▶ [Task brief]
Below are the entries to work from; restate word for word the portion that opens with the line containing "Task: Click the large" and closes with the line containing "Given: Navigate to the Training tab", keeping both.

BEGIN

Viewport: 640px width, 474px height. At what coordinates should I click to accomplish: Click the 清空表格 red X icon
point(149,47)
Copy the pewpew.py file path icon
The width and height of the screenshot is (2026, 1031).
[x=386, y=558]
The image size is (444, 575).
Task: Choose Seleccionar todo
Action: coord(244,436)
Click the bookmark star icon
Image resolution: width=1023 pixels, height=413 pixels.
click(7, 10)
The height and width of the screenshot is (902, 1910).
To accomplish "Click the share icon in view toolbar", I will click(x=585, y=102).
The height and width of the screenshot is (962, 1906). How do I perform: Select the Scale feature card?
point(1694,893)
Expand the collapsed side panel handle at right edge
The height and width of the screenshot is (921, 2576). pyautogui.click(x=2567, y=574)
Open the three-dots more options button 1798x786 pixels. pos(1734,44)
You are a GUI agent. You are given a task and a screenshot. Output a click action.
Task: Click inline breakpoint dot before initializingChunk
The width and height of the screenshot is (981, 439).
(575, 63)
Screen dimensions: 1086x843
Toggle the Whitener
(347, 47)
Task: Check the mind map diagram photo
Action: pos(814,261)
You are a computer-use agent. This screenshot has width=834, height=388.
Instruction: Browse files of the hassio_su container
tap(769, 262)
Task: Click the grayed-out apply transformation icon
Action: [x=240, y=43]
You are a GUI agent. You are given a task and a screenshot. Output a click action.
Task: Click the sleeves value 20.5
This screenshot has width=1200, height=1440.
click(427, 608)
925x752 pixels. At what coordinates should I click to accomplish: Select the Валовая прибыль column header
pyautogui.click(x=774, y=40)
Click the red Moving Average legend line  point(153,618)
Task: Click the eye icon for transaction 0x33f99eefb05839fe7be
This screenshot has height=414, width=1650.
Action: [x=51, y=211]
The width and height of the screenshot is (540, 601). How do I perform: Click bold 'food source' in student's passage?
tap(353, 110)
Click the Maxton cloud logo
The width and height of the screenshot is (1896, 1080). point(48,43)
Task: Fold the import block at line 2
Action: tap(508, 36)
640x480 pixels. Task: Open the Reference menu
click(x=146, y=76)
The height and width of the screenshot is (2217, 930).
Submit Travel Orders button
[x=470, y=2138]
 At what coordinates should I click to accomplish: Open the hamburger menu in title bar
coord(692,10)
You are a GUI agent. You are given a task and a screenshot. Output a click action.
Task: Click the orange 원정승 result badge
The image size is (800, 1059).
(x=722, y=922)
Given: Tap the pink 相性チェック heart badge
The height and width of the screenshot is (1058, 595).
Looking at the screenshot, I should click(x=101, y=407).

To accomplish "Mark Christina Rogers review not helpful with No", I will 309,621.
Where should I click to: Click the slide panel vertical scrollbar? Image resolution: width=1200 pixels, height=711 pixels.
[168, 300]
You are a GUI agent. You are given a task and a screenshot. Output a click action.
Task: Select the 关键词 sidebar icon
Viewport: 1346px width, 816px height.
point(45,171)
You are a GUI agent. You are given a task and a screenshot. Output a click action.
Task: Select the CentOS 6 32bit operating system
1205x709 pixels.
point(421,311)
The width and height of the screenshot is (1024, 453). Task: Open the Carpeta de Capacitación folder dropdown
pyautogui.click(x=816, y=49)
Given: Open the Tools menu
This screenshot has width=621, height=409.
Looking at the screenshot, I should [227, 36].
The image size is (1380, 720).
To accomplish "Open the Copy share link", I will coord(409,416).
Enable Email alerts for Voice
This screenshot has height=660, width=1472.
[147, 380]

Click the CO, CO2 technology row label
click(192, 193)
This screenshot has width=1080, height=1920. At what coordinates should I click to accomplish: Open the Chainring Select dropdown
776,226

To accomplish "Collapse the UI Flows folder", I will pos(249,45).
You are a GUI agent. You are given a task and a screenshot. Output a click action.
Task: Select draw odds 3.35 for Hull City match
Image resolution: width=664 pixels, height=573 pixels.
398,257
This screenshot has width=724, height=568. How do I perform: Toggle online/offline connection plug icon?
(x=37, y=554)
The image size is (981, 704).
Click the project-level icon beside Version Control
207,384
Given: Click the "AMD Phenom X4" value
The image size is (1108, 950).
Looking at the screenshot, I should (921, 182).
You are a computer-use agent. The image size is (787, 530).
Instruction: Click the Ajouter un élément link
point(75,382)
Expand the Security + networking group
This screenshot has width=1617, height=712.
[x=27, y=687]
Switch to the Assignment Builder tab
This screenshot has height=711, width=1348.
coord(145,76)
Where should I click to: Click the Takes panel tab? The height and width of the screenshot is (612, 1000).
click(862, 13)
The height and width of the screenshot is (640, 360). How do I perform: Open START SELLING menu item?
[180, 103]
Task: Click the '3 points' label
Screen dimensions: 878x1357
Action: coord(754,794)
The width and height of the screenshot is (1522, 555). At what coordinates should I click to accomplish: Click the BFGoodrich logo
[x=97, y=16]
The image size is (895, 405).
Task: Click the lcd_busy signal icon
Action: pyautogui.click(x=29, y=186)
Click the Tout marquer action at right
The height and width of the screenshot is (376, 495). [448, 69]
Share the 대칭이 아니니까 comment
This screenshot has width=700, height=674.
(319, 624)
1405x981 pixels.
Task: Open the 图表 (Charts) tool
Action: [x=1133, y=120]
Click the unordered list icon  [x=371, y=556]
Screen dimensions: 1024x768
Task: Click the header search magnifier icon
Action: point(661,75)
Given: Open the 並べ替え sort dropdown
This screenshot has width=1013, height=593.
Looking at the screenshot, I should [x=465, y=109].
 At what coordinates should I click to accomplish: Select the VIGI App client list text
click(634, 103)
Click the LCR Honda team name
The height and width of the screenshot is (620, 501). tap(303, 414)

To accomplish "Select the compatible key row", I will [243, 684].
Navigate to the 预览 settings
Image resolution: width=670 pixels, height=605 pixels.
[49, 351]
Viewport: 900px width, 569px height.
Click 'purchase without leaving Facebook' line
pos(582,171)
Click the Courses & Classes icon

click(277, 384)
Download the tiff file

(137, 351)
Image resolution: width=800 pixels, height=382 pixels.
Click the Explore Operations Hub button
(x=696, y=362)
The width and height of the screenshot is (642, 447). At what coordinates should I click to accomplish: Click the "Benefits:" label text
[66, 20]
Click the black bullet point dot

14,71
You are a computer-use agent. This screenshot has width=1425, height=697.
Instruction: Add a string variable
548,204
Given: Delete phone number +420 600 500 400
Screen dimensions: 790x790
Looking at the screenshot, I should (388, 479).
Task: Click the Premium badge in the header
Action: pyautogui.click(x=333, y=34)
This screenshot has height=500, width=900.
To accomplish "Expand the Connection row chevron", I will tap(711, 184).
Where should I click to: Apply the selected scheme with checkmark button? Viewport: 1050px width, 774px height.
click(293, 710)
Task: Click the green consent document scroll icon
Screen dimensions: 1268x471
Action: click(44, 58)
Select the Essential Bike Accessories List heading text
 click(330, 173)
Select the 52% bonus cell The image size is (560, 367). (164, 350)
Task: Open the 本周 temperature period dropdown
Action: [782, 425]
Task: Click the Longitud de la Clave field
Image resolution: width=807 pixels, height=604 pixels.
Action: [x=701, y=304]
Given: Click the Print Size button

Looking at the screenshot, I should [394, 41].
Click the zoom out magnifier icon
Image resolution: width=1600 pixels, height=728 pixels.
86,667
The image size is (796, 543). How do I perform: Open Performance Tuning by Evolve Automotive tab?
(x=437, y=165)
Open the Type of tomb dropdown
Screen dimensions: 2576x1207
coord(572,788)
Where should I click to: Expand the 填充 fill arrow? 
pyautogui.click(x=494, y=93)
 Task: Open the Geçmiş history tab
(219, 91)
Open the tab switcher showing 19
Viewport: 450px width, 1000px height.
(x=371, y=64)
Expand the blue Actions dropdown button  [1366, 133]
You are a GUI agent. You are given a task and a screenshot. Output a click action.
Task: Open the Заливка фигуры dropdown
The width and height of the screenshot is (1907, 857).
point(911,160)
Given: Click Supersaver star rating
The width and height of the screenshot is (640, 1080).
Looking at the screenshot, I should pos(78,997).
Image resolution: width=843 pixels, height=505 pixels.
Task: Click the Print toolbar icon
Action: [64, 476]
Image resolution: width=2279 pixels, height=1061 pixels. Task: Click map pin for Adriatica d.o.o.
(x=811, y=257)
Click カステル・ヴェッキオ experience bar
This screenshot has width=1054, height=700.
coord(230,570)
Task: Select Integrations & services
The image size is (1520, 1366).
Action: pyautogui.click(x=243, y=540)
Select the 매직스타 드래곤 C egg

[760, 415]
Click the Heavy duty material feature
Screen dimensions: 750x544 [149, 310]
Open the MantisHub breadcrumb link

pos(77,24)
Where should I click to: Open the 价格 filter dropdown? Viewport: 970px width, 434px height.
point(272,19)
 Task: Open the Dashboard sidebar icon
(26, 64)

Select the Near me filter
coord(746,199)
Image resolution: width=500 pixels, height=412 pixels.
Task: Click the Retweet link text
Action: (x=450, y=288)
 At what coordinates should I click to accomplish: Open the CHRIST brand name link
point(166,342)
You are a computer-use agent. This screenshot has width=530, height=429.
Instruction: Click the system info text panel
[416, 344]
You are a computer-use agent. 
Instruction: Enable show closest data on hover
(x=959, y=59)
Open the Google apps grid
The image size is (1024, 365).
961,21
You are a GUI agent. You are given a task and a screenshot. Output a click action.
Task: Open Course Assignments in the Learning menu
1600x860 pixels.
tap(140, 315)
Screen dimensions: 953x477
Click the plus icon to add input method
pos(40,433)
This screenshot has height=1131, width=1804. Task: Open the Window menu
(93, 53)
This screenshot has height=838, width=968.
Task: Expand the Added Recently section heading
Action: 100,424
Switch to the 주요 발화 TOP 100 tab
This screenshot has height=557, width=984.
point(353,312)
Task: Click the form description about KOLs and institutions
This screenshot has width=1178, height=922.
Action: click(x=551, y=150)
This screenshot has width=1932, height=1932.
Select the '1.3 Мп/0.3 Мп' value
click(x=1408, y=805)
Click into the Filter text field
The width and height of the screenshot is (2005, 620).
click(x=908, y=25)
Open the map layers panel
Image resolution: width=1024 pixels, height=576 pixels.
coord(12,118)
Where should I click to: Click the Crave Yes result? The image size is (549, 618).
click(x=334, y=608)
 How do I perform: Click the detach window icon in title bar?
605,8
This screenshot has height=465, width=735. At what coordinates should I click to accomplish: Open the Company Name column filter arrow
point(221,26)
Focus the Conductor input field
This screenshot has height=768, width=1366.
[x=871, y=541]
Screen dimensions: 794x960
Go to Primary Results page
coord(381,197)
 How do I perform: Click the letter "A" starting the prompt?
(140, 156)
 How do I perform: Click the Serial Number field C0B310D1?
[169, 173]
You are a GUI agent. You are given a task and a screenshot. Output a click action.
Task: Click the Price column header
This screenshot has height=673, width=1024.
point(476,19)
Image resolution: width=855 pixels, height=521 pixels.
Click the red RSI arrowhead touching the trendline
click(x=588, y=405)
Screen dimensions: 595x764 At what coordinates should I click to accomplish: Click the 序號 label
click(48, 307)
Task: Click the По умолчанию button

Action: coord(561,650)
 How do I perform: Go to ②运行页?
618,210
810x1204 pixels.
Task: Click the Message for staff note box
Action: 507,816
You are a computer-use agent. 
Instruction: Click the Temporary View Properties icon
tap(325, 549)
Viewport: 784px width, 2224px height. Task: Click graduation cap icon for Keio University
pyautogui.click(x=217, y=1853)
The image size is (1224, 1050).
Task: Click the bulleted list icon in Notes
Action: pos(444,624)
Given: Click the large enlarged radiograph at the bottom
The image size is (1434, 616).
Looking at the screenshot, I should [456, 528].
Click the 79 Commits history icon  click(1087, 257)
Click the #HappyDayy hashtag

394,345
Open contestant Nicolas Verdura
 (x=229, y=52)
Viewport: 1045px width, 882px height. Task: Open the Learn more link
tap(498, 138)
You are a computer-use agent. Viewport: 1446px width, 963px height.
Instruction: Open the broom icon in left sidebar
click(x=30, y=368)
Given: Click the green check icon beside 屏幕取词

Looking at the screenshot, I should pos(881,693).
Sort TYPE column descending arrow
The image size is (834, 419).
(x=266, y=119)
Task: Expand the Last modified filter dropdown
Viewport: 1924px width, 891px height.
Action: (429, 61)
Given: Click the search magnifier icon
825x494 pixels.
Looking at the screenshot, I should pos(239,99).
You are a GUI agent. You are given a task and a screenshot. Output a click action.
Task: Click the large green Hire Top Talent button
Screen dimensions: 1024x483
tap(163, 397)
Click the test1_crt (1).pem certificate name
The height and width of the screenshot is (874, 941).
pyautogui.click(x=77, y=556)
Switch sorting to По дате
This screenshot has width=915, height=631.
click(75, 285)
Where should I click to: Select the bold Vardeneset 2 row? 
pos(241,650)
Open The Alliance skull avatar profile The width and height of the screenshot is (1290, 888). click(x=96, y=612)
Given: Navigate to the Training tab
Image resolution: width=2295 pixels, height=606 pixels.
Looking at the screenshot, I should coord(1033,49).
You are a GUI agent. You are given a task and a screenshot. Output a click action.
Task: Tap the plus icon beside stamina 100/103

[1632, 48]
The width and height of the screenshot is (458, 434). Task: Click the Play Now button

END

▶ [Problem solution]
Task: Click the large green Hire Top Talent button
Screen dimensions: 1024x483
tap(163, 397)
Click the test1_crt (1).pem certificate name
The height and width of the screenshot is (874, 941).
pyautogui.click(x=77, y=556)
Switch sorting to По дате
This screenshot has width=915, height=631.
click(75, 285)
Where should I click to: Select the bold Vardeneset 2 row? 
pos(241,650)
Open The Alliance skull avatar profile The width and height of the screenshot is (1290, 888). click(x=96, y=612)
Given: Navigate to the Training tab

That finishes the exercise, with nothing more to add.